Weekly Previews Published 23 January 2012

23rd to 29th January

a new play by Simon Stephens and a festival of death.

Natasha Tripney

The most intriguing opening of the week looks like being Simon Stephens’ ‘savage comedy’, The Trial of Ubu, at Hampstead Theatre, which sees the playwright collaborating with director Katie Mitchell.

The London International Mime Festival continues at various venues around London. Highlights this week include Theatre Tete du Pioche at the Roundhouse Studio and Sugar Beast Circus, whose genre-merging work is at Jackson’s Lane Theatre.

David Haig gives an electric performance as the diminished monarch in Alan Bennett’s The Madness of George III, which arrives in the West End following a tour. There’s a chance to see Eugene O’Neill’s Sea Plays at the Old Vic Tunnels. Kathryn Hunter returns to Soho Theatre as a Japanese salaryman in Hideki Noda’s The Bee (and Hunter talks to Exeunt’s Catherine Love about theatrical gender-bending in our interview); the venue will also be presenting Shallow Slumber, a new play by social worker Chris Lee.

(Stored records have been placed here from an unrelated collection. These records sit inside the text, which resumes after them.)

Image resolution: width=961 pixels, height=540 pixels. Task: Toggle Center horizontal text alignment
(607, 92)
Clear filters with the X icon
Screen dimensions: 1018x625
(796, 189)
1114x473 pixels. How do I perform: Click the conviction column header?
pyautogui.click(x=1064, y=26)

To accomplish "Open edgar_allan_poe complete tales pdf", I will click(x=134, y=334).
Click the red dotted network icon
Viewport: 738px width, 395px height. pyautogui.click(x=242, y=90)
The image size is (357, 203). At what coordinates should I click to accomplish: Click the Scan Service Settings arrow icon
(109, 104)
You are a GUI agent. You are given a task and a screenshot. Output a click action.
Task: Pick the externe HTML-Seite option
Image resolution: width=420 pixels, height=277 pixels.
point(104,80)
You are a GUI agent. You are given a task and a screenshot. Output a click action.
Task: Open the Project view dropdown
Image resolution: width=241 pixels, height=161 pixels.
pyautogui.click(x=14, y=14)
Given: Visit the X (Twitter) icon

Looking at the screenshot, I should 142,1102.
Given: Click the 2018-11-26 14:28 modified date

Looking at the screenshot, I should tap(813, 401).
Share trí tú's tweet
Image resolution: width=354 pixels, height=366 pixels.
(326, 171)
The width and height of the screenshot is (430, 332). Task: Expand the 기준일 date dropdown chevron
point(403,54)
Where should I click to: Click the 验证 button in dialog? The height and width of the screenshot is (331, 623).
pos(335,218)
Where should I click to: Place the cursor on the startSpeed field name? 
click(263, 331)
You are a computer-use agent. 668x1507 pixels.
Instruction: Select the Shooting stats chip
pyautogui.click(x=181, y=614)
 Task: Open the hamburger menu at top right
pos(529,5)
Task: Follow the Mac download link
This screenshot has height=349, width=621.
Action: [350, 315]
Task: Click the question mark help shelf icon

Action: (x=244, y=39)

Tom Attenborough will be directing Ardal O’Hanlon in a revival of Conor McPherson’s Port Authority at Southwark Playhouse – for more on this production, read our interview with Attenborough – and there will be another chance to see Belt Up’s emotive The Boy James, also care of Southwark Playhouse, in an off-site performance.

Helen Tennison directs a version of Jane Austen’s Sense and Sensibility at the Rosemary Branch Theatre and Faction will be completing their repertory season at the New Diorama with Strindberg’s Miss Julie, following exciting productions of Twelfth Night and Mary Stuart. Play On will be presenting a revival of Jack Thorne’s Stacy at the Pleasance Theatre in Islington and Bijan Sheibani will be directing an Iranian version of The House of Bernarda Alba at the Almeida.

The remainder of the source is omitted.